“Hello? HELLO? Can you hear me now?”
When you work in an open office plan, you are surrounded by distractingly loud conversations that make it hard to stay focused. Now, there’s new technology that wants to make conversations with your devices and other humans completely silent and seamless.
People will be able to talk to humans and devices without opening their mouth
If you are willing to strap a headset to your face, the Massachusetts Institute of Technology has developed a way for you to soundlessly communicate without disturbing others, or without your noisy neighbors listening in on your private conversation.
Called AlterEgo, the headset tracks the neuromuscular signals your jaw sends out when you are saying words in your head. In return, the headset sends back vibrations through your face bones so that your inner ear can hear a sound.
“Our idea was: Could we have a computing platform that’s more internal, that melds human and machine in some ways and that feels like an internal extension of our own cognition?” Arnav Kapur, MIT Media Lab student who led the project, said.
With AlterEgo, you can solve math problems, figure out the time, answer a call, and interact with your technology devices. Unlike current interactions with voice assistants like Amazon’s Alexa or Apple’s Siri, AlterEgo interactions allow you to discreetly talk to your device without a vocal prompt.
And unlike proposed science fiction implants, this kind of communication does not permanently alter your body.
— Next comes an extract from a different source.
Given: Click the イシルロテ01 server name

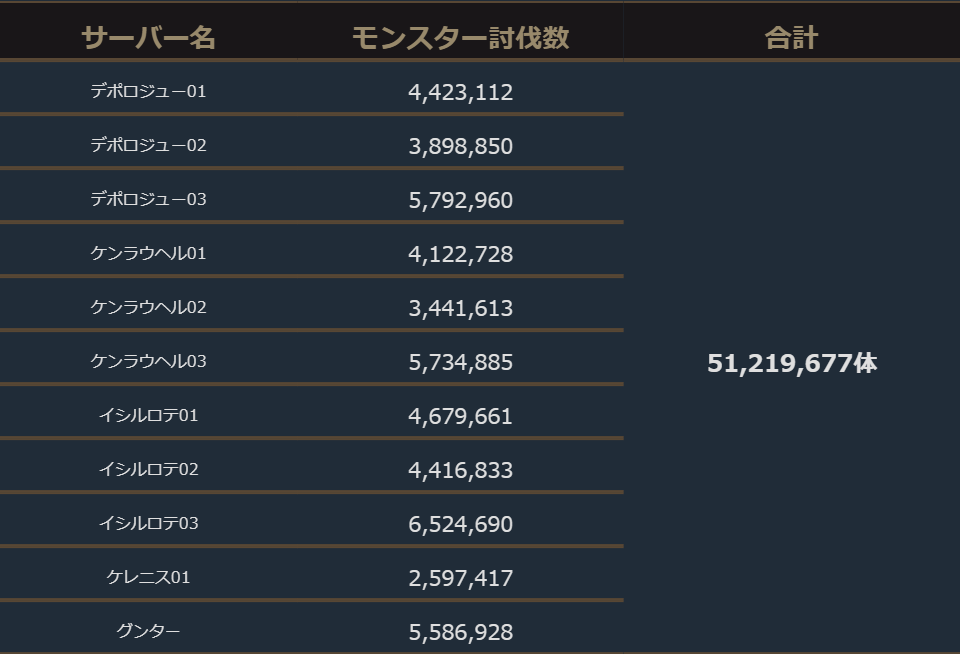Looking at the screenshot, I should click(148, 416).
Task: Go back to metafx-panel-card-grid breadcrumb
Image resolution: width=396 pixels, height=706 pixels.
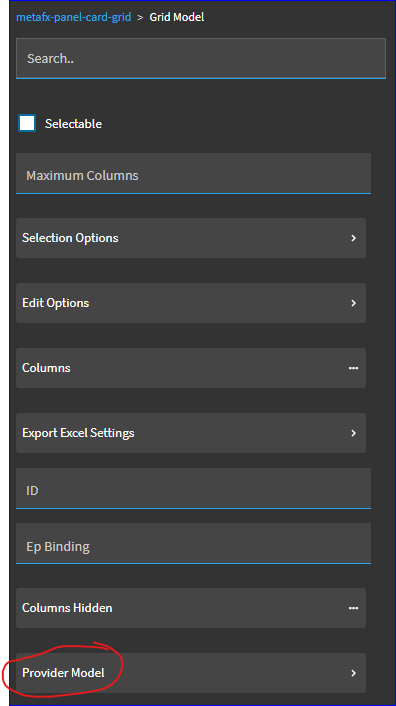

More interestingly for employees in desperate need of quiet, the device creates a backchannel for you to silently and privately communicate without alerting others.
The device is one small step for open office workers, one giant leap for human-machine mind melding.
“Silent speech interfaces are more private and personal for each user, and do not conflict with the existing verbal communication channels between people,” the research on AlterEgo concludes. “We envision that the usage of our device will interweave human and machine intelligence to enable a more natural human-machine symbiosis.”